The ideal development scenario provides the practitioner with a full suite of data defining the reservoir geometries, reservoir properties, fluid properties etc. to make subsurface decisions. However, in most cases, operational realities will deny the reservoir practitioner this full suite of data.
One practical convention that is used to resolve this data paucity challenge is to evaluate and report the lowest possible volume, if this low case is economic the project will be economic with potential for more upside outcomes. However, a challenge that can arise with this is that after several iterations the low case can become the only case. A better practice is to characterize uncertainty of reservoir parameters during the early stages of field development and carry out the full range outcomes through the field's life. These ranges will then be validated as the field matures.

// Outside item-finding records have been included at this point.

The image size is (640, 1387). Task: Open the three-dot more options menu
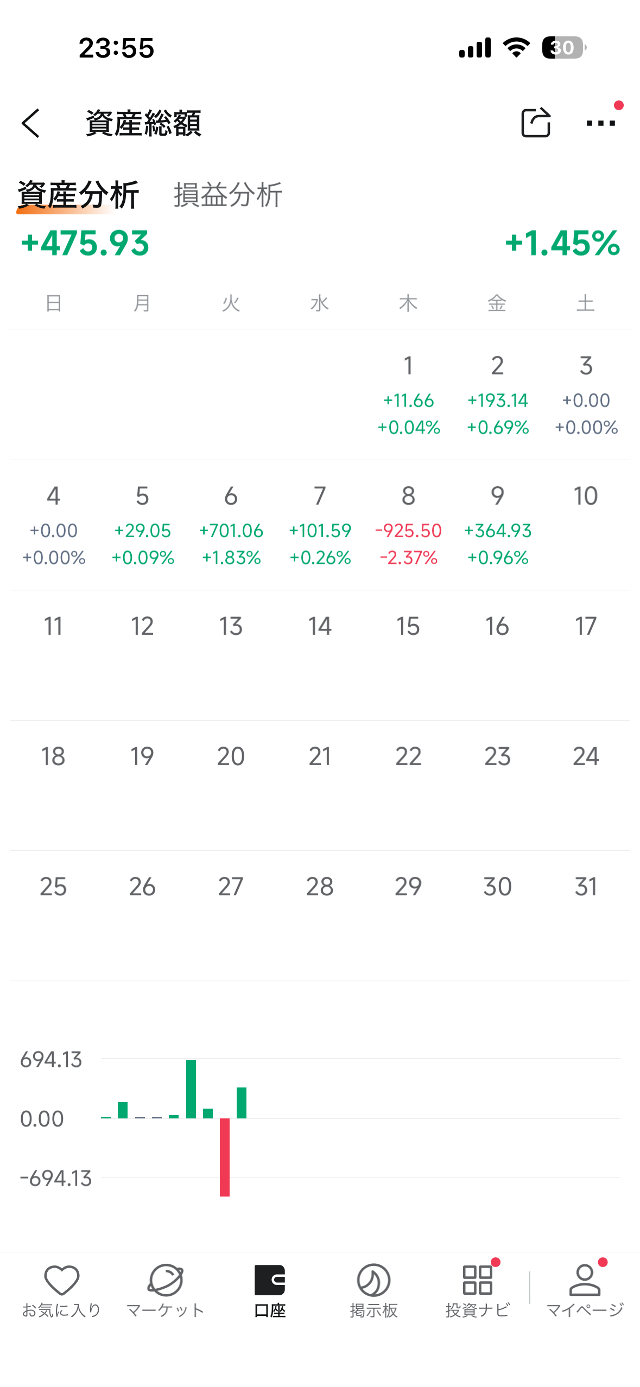click(600, 123)
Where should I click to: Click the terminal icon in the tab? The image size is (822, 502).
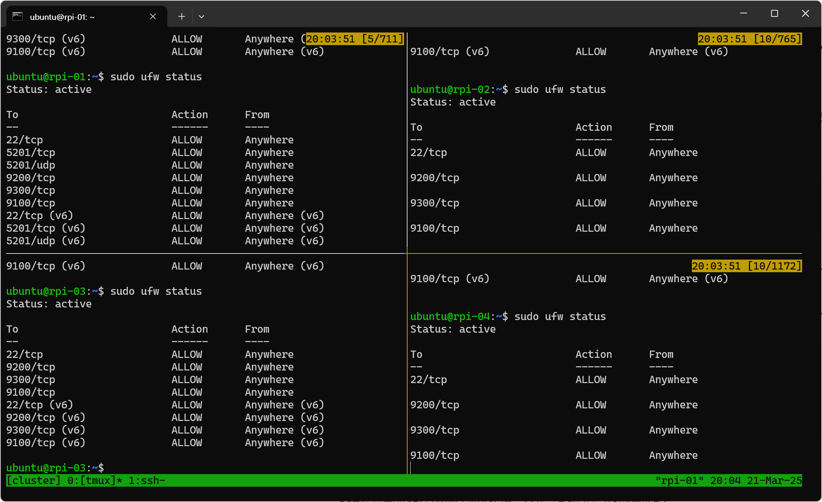[18, 16]
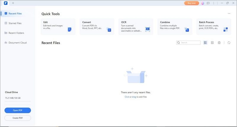This screenshot has height=127, width=237.
Task: Open the Edit quick tool
Action: (58, 27)
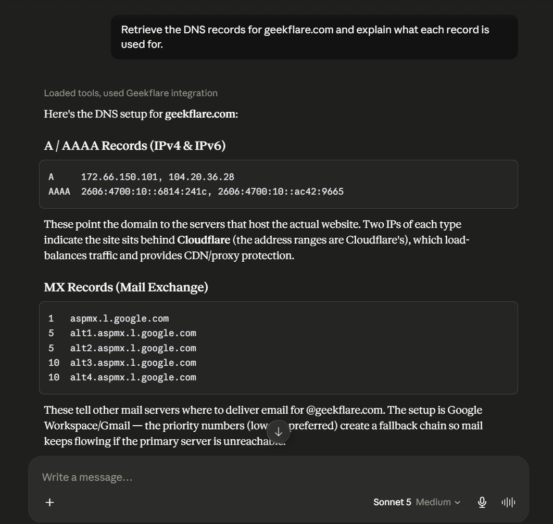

This paper demonstrates a case in the Niger Delta field A05 reservoir were dynamic simulation model was used to narrow the uncertainty range on the GOC. Proper identification and characterization of the GOC uncertainties helped for the estimate of a range of STOOIP used for dynamic simulation model. Though no static dataset was available to reduce this uncertainty on the GOC, during dynamic simulation, the high-case oil in-place volume was found to be the best match to historical production data with the integration of another reservoir, Delta A12, in one dynamic simulation model. Both reservoirs communicate through the aquifer, separated by a saddle. This then proved up additional volumes in the reservoir, identified previously overlooked reserves and allowed the asset team to propose an extra infill well opportunity than what was previously planned. This new understanding of the A05 reservoir increased the oil estimated ultimate recovery (EUR) by 4.6 MMSTBO.